Work task:
Starting at the line that contains "You are a computer-use agent. Viewport: 676px", restate each line word for word through the final line of the data, keeping both ends.

Exercise inputs:

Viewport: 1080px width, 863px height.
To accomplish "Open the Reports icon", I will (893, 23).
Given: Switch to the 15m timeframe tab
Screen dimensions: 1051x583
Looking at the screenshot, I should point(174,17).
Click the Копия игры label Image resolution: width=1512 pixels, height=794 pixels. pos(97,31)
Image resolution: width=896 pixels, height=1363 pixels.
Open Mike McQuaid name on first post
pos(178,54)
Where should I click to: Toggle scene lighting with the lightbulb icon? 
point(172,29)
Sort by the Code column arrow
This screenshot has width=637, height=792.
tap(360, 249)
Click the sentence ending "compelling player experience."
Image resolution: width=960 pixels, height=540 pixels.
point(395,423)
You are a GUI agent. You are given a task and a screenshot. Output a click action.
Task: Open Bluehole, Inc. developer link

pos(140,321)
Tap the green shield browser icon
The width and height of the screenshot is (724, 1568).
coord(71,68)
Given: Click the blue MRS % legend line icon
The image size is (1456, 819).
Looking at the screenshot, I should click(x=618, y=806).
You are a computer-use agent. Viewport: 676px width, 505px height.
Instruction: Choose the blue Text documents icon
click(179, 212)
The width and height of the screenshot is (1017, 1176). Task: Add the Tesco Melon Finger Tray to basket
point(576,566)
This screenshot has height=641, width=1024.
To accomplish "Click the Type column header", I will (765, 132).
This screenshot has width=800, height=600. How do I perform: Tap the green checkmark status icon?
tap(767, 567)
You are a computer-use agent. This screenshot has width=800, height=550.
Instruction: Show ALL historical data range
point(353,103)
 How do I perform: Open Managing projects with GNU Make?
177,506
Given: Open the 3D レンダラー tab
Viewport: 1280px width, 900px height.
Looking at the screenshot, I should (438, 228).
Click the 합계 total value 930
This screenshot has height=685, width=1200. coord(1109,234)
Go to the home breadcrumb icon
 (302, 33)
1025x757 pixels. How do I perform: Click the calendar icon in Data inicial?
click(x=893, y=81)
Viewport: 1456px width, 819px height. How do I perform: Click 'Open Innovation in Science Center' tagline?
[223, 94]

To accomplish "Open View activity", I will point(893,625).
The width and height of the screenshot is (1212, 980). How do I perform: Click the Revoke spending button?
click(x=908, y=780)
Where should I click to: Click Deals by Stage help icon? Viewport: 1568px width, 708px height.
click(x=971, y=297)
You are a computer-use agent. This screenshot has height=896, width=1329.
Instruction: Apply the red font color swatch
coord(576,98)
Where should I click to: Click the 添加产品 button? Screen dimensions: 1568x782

Task response:
You are a computer-use agent. Viewport: 676px width, 505px height.
Instruction: Choose the blue Text documents icon
click(179, 212)
The width and height of the screenshot is (1017, 1176). Task: Add the Tesco Melon Finger Tray to basket
point(576,566)
This screenshot has height=641, width=1024.
To accomplish "Click the Type column header", I will (765, 132).
This screenshot has width=800, height=600. How do I perform: Tap the green checkmark status icon?
tap(767, 567)
You are a computer-use agent. This screenshot has width=800, height=550.
Instruction: Show ALL historical data range
point(353,103)
 How do I perform: Open Managing projects with GNU Make?
177,506
Given: Open the 3D レンダラー tab
Viewport: 1280px width, 900px height.
Looking at the screenshot, I should (438, 228).
Click the 합계 total value 930
This screenshot has height=685, width=1200. coord(1109,234)
Go to the home breadcrumb icon
 (302, 33)
1025x757 pixels. How do I perform: Click the calendar icon in Data inicial?
click(x=893, y=81)
Viewport: 1456px width, 819px height. How do I perform: Click 'Open Innovation in Science Center' tagline?
[223, 94]

To accomplish "Open View activity", I will point(893,625).
The width and height of the screenshot is (1212, 980). How do I perform: Click the Revoke spending button?
click(x=908, y=780)
Where should I click to: Click Deals by Stage help icon? Viewport: 1568px width, 708px height.
click(x=971, y=297)
You are a computer-use agent. This screenshot has height=896, width=1329.
Instruction: Apply the red font color swatch
coord(576,98)
Where should I click to: Click the 添加产品 button? Screen dimensions: 1568x782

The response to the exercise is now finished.